My “complete” cluster now consists of the following:

  • Performance tier 1: Three Celeron N5100 nodes (4C/4T) with 16GB of RAM, a 250GB SATA boot/OS SSD, and a 1TB PCIe 3.0 NVMe SSD for distributed cluster storage. These nodes are my control plane, and take workloads as capacity allows. These nodes are split across three power zones.

  • Performance tier 2:

    • One Ryzen 1700 node (8C/16T) with 32GB of RAM, a 250GB SATA boot/OS SSD, and a 1TB PCIe 3.0 NVMe SSD for distributed cluster storage
    • One Ryzen 5700U node (8C/16T) with 32GB of RAM, a 250GB PCIe 3.0 NVMe boot/OS SSD, and a 1TB PCIe 3.0 NVMe SSD for distributed cluster storage
    • One Core i7-13700 node (16C/24T) with 64GB of RAM, a 250GB PCIe 3.0 NVMe boot/OS SSD, and a 2TB PCIe 4.0 NVMe SSD for distributed cluster storage, plus an Intel Arc A750 for video decoding These nodes take the majority of the workload and are split across three power zones.
  • Performance tier 3: Four Raspberry Pi 4B (4C/4T) with 4GB of RAM and a 500GB USB 3.0 SSD boot drive, currently unused for cluster storage. Small workloads are scheduled to these nodes. All nodes are in one power zone, powered by one plug.
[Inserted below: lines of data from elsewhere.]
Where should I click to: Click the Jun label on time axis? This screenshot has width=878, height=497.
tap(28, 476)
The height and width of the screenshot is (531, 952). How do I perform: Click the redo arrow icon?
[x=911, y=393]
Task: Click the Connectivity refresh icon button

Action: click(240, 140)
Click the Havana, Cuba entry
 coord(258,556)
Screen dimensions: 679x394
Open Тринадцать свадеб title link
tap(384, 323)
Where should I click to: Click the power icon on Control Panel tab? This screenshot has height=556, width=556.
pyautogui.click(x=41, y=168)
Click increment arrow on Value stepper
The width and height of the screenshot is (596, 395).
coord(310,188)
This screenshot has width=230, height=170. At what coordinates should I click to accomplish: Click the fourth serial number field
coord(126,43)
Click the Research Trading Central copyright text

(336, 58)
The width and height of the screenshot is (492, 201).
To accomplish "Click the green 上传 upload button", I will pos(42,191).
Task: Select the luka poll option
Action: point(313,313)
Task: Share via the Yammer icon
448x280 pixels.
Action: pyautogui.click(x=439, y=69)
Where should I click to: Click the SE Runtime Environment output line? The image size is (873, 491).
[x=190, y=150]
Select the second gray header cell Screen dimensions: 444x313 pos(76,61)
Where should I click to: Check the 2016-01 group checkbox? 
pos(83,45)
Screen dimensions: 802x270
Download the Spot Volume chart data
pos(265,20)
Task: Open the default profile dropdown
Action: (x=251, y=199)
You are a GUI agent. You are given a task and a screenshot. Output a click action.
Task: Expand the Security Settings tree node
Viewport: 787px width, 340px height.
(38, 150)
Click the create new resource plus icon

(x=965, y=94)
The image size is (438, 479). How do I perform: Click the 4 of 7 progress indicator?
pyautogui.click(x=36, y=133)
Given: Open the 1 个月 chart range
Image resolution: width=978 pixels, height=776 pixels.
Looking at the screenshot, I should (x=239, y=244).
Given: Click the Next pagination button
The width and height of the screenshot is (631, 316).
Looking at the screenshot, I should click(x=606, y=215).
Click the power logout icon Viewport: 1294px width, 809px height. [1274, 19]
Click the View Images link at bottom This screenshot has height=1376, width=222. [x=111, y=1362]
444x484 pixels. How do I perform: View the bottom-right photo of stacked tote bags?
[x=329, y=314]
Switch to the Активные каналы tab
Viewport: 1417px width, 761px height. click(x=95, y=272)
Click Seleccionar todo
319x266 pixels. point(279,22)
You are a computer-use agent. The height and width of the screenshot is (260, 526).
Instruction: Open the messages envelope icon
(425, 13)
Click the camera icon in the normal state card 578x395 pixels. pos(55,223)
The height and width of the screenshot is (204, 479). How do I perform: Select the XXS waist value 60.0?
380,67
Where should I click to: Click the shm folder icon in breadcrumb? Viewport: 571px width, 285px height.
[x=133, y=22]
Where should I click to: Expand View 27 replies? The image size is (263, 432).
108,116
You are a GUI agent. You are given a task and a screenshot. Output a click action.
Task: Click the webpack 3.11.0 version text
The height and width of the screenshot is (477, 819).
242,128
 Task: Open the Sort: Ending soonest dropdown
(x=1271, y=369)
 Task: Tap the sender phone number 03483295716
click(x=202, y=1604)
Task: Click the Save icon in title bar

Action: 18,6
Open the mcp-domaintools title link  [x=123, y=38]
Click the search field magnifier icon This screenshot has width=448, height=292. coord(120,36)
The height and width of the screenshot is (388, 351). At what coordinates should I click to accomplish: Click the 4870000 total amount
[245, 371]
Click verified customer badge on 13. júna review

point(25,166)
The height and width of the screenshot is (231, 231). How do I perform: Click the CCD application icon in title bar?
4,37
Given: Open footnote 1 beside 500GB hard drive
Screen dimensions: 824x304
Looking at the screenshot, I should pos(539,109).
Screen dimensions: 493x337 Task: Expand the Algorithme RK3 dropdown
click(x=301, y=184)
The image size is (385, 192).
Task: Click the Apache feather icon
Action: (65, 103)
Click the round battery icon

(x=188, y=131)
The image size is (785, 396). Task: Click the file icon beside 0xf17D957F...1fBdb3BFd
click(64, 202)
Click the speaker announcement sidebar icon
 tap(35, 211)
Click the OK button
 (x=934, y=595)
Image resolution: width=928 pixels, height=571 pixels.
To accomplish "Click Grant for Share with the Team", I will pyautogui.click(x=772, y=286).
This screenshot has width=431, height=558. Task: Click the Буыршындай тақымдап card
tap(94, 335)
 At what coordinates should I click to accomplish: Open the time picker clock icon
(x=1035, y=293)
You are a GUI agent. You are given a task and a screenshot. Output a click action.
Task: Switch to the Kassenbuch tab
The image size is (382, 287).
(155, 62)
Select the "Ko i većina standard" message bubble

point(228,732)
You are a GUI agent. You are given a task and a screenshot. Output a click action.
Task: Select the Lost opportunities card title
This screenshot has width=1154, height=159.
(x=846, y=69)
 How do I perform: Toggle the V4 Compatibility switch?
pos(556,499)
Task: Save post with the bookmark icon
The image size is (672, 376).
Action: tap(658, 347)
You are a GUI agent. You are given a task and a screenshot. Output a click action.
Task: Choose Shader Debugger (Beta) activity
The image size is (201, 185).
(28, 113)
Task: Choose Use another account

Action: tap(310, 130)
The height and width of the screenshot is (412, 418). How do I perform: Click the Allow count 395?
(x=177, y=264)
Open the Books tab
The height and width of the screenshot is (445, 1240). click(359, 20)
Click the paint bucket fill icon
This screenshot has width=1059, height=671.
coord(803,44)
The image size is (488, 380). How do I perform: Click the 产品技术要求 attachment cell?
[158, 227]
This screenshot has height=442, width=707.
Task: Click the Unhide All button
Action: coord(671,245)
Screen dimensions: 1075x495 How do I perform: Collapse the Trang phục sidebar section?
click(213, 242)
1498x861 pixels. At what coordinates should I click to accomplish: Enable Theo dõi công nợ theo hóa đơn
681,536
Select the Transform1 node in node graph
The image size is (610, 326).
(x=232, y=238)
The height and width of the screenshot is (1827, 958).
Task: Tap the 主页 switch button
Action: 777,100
  • A NAS with a Celeron J3160, 2GB of RAM, and 32TB (4x8GB) of raw spindle disk storage in RAID5 (24TB usable).

All of this is connected to a Mikrotik RB4011 via gigabit links (with the Raspberry Pis sharing a single gigabit link)

Future considerations

Some upgrades that I’m considering making:

  • Upgrade the networking for the x86-64 nodes to 2.5GbE. All except the Ryzen 1700 node already support it natively, so the upgrade would involve a new router or 2.5GbE switch and a 2.5GbE NIC for the Ryzen 1700 node
  • Upgrade the CPU in the Ryzen 1700 (Zen 1) node to a Ryzen 5700X (Zen 3) now that the motherboard supports it; same core count but much improved IPC and memory bandwidth
  • Upgrade memory in the Ryzen 1700 and Ryzen 5700U nodes to 64GB
  • Upgrade SSDs in all x86-64 cluster nodes (except the Core i7 box which already has it) to 2TB; Rook-Ceph has been complaining about imbalances due to the larger SSD in the Core i7 box
  • Upgrade the NAS to a newer model with 2x2.5GbE ports (5x improvement in network bandwidth) and the capability to add NVMe SSDs for caching (the 1TB SSDs in the x86-64 nodes would go to this effort)
  • Upgrade the memory in the Celeron nodes to 32GB. I’m not sure I will do this one, because I’m not convinced of the necessity from a CPU/RAM balance perspective based on current cluster utilization

If you’re still awake, thanks for sticking with me. This has really been quite the journey over the last four years and I’m really quite happy and proud of the current state of the lab from a hardware perspective, the above upgrades notwithstanding.